I completely agree. I have 6 kids 6 and under, and we’ve been working on chores for years. This is not a hotel or a restaurant, and I am not the maid. Everyone contributes to the family. Daddy contributes by earning the money to pay for everything we have (he is also 100% hands on the moment he walks in the door, helping with kids or cleaning. He also makes us a hot breakfast every morning). I happily do the breakfast dishes he used to make breakfast and get busy with the morning clean up. They contribute by taking care of the things we provide for them and cleaning up after themselves. Throughout the whole history of humanity, children have helped the family as soon as they could walk because that was necessary for survival. My kids each have a zone of the house they pick up twice a day. They do their own laundry, clear their own dishes, and are responsible for their rooms. My expectations are set according to their ages. I don’t expect perfect laundry folding, but at 6 years old they can do better than wad it up. Their made bed doesn’t look like my made bed, and that is ok. All I ask is their best effort. Teaching them early is a gift to them. My mom grew up with a maid, and to this day when she sees a mess her first thought is, “Miss Jo ought to clean that up!” She was not the best at housekeeping. When she got married her MIL had to teach her everything. I’m trying to teach them habits and routine so that their lives are easier. My sister’s high school boyfriend was helpless. His mom did everything for him. My sister taught him how to put gas in the car when he got his license. He ended up coming to my college, and I taught him how to buy groceries (frozen dinners since he couldn’t even boil water) and how to sort and wash his clothes. It was so sad. Of course my kids play a ton too. Their chores should take no more than 30 minutes if they just do it when they are supposed to and keep up on it everyday. And when everyone helps, that frees up more of my time so I can do things with them too. I want to spend time with them instead of only picking up after them.
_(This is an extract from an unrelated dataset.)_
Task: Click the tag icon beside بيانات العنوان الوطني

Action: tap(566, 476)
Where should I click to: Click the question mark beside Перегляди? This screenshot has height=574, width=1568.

Yes, great advice! Easier written than done, but I bet you are one proud momma teaching those girls how to pick up after themselves! if ONLY some parents would follow these steps, the world would be so much cleaner and tidier…
I do most of the things you mentioned here with my boys (5 &3) and I’m really lucky because they’re good kids, they listen to their headstrong mother and neutral father. haha!
Thanks so much for sharing this! I love hearing that you have high expectations for your children. I have found that young children are capable of so much more than most people expect of them.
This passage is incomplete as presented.